With those limitations lifted, the value of the FactoryBean is starting to lessen. After all, if all a FactoryBean does is encode construction logic in a novel or unique way, then there's no reason that couldn't be done inside a Java configuration method, is there? Let's revisit the example from the last blog post, a custom FactoryBean designed to factory Cars.

	 
public class MyCarFactoryBean implements FactoryBean<Car> {
  private String make; 
  private int year ;
  public void setMake (String m) { this.make = m ; }
  public void setYear (int y) { this.year = y; }
  public Car getObject (){ 
    // wouldn't be a very useful FactoryBean 
    // if we could simply instantiate the object! 
    CarBuilder cb = CarBuilder.car();
	
    if (year!=0) cb.setYear (this.year);
    if (StringUtils.hasText (this.make)) cb.setMake ( this.make); 
    return cb.factory(); 
  }
  public Class<Car> getObjectType () { return Car.class ; } 
  public boolean isSingleton () { return false; }
} 

In this example, we only conditionally set values if there are values to be set.
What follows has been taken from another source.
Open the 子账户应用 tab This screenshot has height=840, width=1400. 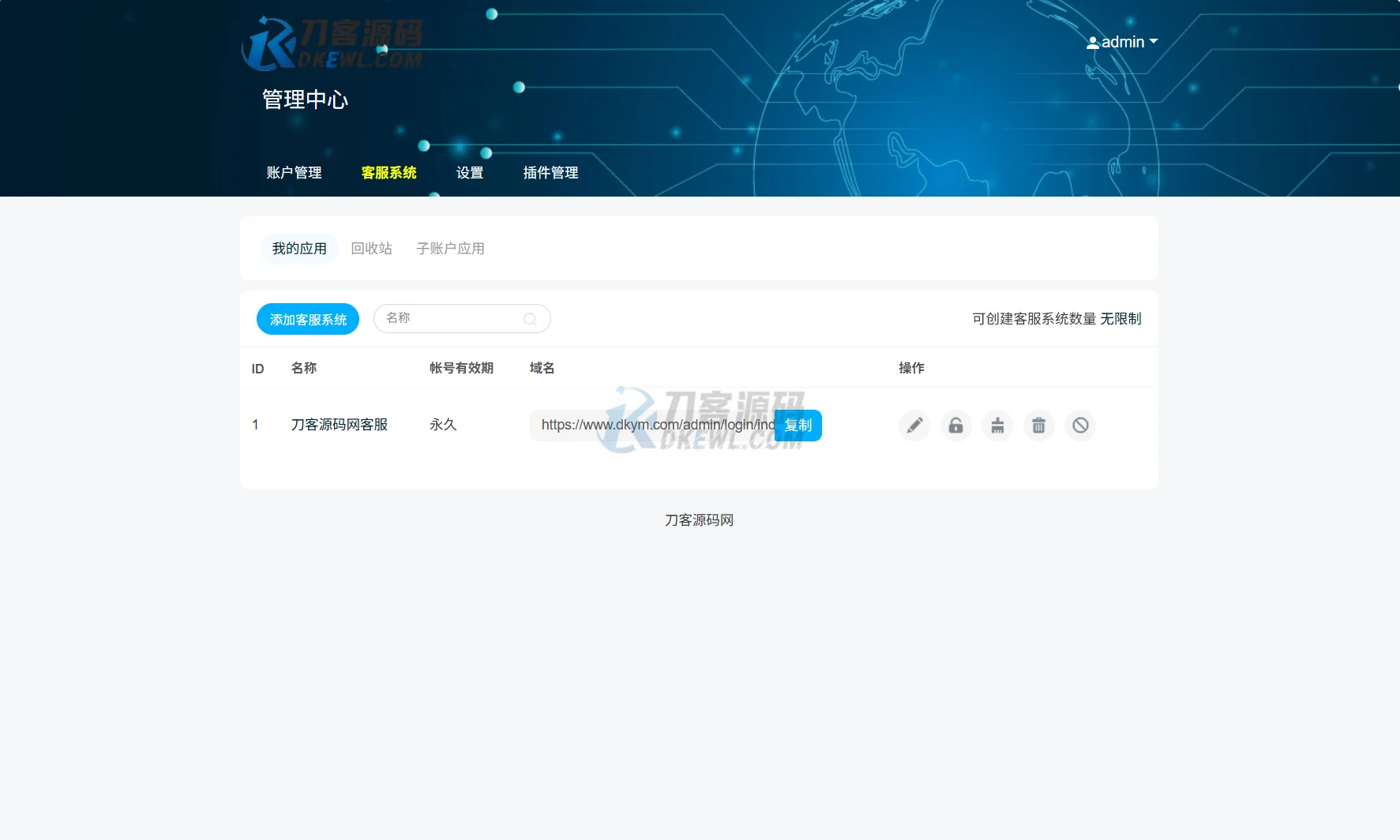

So, we do some dancing around to ensure that we have values. This code is ugly, because it has a lot of different execution paths, but it's not particularly novel. We're adults, we can do this sort of thing ourselves. Let's dispose of the FactoryBean and simply use Java configuration to replace it for a definition of a Car. Again, we happen to know what configuration we need, so we don't have to duplicate the null checks in our code.

	
@Bean public Car honda (){ 
	return CarBuilder.car()
  	  .setYear( 1984 )
	  .setMake("Honda")
	  .factory(); 
}

Not bad! We no longer need the complex FactoryBean, and we have a usable bean definition. If we wanted to make this reusable, we could, as well, by simply creating a factory method, like this:

	

// presumably exposed from some place where other configuration classes can reuse it.
public Car buildCar (int year, String make){ 
    CarBuilder cb = CarBuilder.car();
    if (year!=0) cb.setYear( year);
    if (StringUtils.hasText( make)) cb.setMake( make); 
    return cb.factory ();
}
...
// now the Spring definition itself is even simpler, <em>and</em> it's reusable!
@Bean public Car honda () {
	return buildCar(1984, "Honda") ;
}

In Spring 3.1, there are many places where Spring also provides a Builder alternative to a FactoryBean. A Builder, as a pattern, is conceptually similar to a FactoryBean. In practice, however, they are usually exposed like the CarBuilder demonstrated above. They are typically chainable - a method returns this and so subsequent invocations don't need to dereference the object, they can continue chaining invocations. Additionally, a Builder usually does the null pointer checks that I forced in the previous code. So, a properly rewritten CarBuilder object usage might look like this:

	

@Bean public Car honda (){ 
 return CarBuilder.car ()
  // doesn't matter if the parameters are null - 
  // it'll validate in the factory() method
  .setYear( 1984 )  
  .setMake( "Honda" )
  .factory ();
}

A great example of a builder providing a much smoother experience in 3.1 over Spring's FactoryBeans is the new Hibernate 3 SessionFactoryBuilder, whose usage looks like this:

	
	
@Configuration  
@EnableTransactionManagment 
public class ServiceConfiguration {  
	
  @Bean public javax.sql.DataSource dataSource (){ ... }

  @Bean public SessionFactory hibernate3SessionFactory(){ 
     return new AnnotationSessionFactoryBuilder()
 	     .setDataSource(dataSource())
 	     // you could do this:
 	     //.setAnnotatedClasses( Customer.class, LineItem.class, Order.class )
 	     // or simply scan a package where your entities live
 	     .setAnnotatedPackages( Customer.class.getPackage().getName ()) 
 	     .buildSessionFactory ();
 }
}

The equivalent FactoryBeans (which are of course still there) now delegate to these builder classes, in fact!